そんなメールや手紙をいただく機会があります。

学校関係では、講演の終わった後に生徒さんが書いた感想文を、後日送ってくださるところが少なくありません。

私の話したエピソードがきっかけで、何人もの生徒さんが実行に移してくれたことを、感想文を通して知ることになります。


 

「ありがとう」と言葉にするには勇気がいる場合があります。

照れくさくて、恥ずかしくて、その上、たったそれだけの言葉では伝えきれないほどの思いがあって、どうしていいのかわからなくなることもあります。

ようやく伝えた「ありがとう」は、相手以上に自分を幸せにしてくれます。

 
思い切って伝えられた達成感を感じ、何年も胸に秘めてきた思いをやっと言葉にできた自分をほめてやりたいと思ったり。

そのあとは・・・

そのあとには、「ありがとう」を伝えた先に、もっといろんな形の「ありがとう」を伝えることも大切です。

 

勇気を出してやっと「産んでくれてありがとう」と伝えた私の母は、その一年半後に亡くなりました。

入院中は、毎日、ときには日に2度、見舞いに行きました。

麻痺して四肢が動かなくなり、目も見えなくなっていた母の手足を、毎日毎日さすっていました。

何もしてやれないので、「ありがとう、ありがとう」と何度も言葉にしながら、たださすっていました。

 

母の足をさすりながら、こんなふうに母の手を握ったり、なでさすったりしたことは、おそらく小学生の時以来ではないか、と思いました。

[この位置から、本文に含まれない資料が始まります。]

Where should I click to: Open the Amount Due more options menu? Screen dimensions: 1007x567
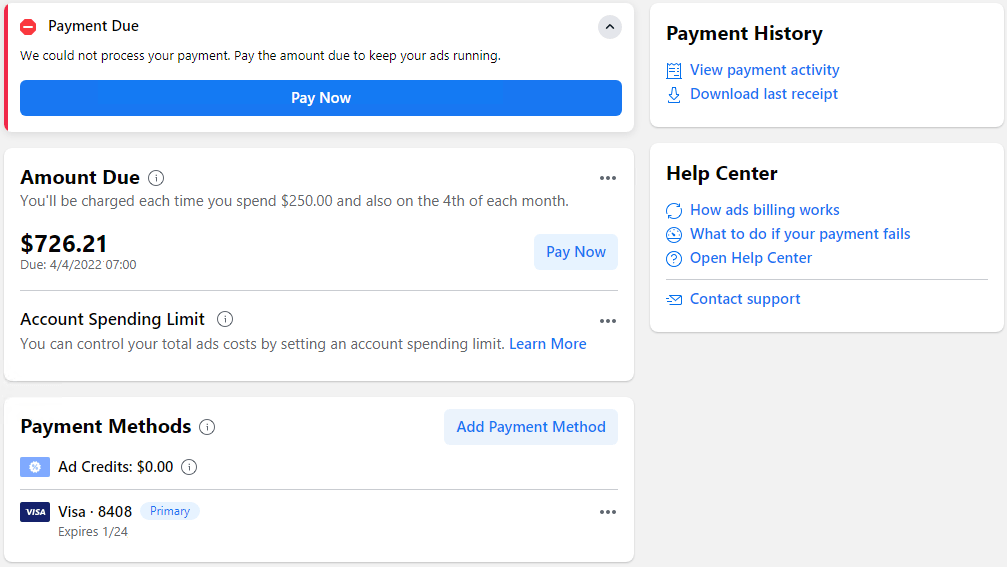pyautogui.click(x=608, y=178)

元気なうちに肩もみをしたり、ハグもしてやれば、どんなにか喜んでくれただろうに、と思いました。

 

そんな簡単なことで、人は心から喜びを感じることができます。

特に、親は子どもにどんな小さなことでも、愛を感じられることをやってもらえば、天にも昇るような幸福を感じます。

世界一周旅行に連れて行ってあげられなくても

豪華な家を建ててあげられなくても

肩に腕をまわして笑いかけるだけでも、幸せをあげられます。
 

そんな単純なことがわかるまで、何十年もかかったんだなあと思いながら、ときどき呼吸の止まる母の耳もとに、「ありがとう」とささやき続けました。

「ありがとう」を伝えたらそれで終わりではなく、その先ももっともっと幸せになれることが待っていることも伝えていこうと思っています。